#### WHAT TO PRODUCE:
Leave the images aside and output every entry exactly.

---------- PROVIDED DATA

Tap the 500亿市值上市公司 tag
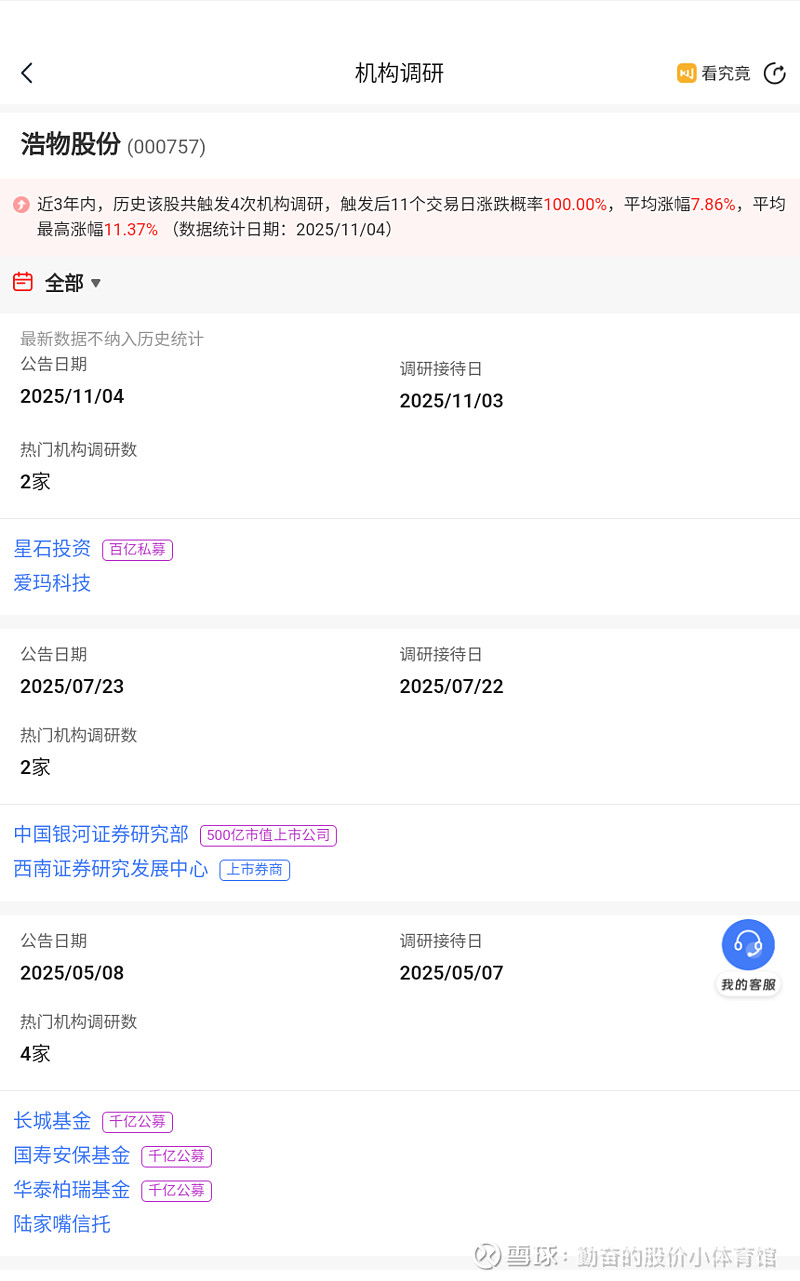800x1281 pixels. pos(268,835)
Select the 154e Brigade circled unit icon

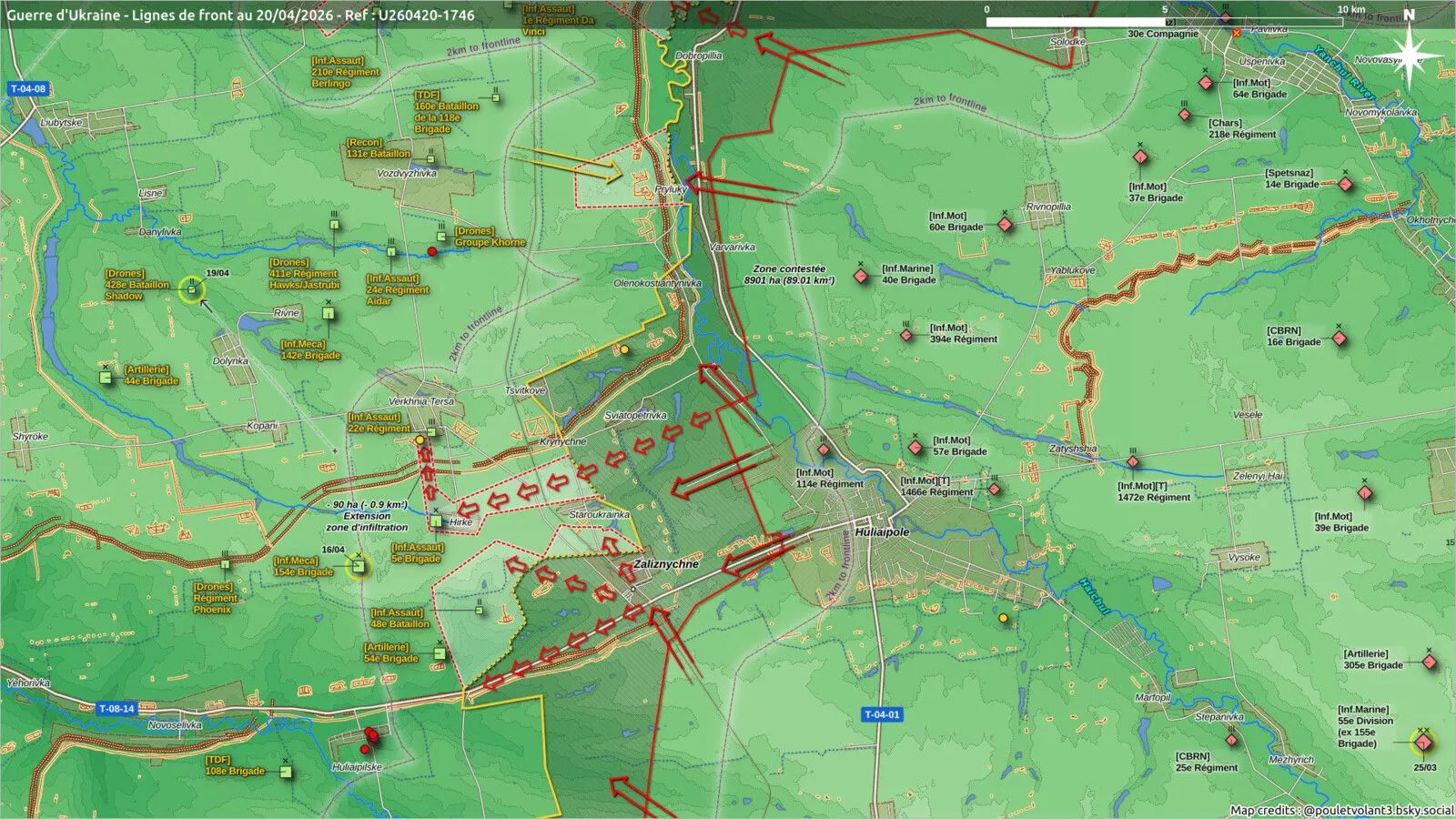pyautogui.click(x=359, y=567)
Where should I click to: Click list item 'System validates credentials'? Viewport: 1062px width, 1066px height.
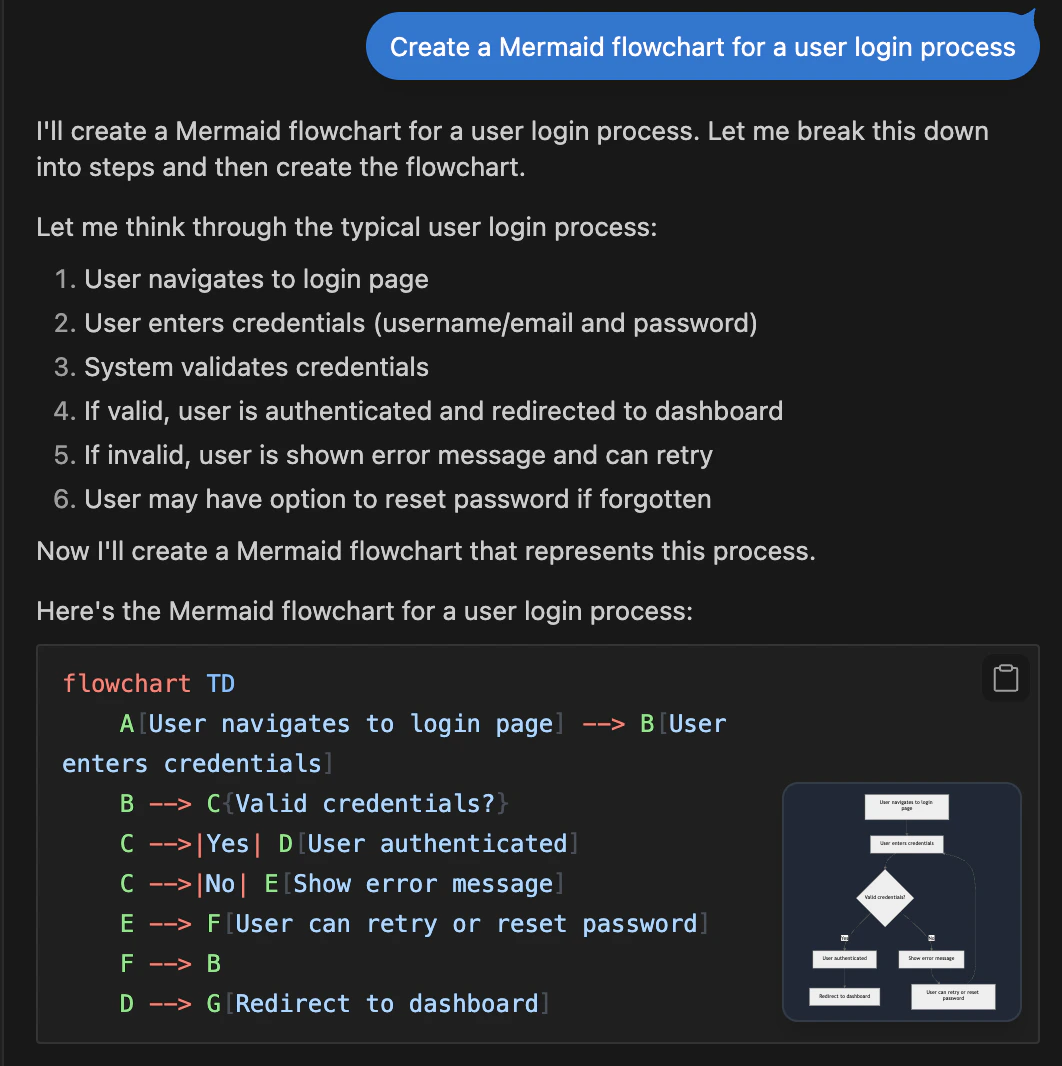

--------------------

#### ANSWER TO THIS EXERCISE:
Tap the 500亿市值上市公司 tag
800x1281 pixels. pos(268,835)
Select the 154e Brigade circled unit icon

pyautogui.click(x=359, y=567)
Where should I click to: Click list item 'System validates credentials'? Viewport: 1062px width, 1066px height.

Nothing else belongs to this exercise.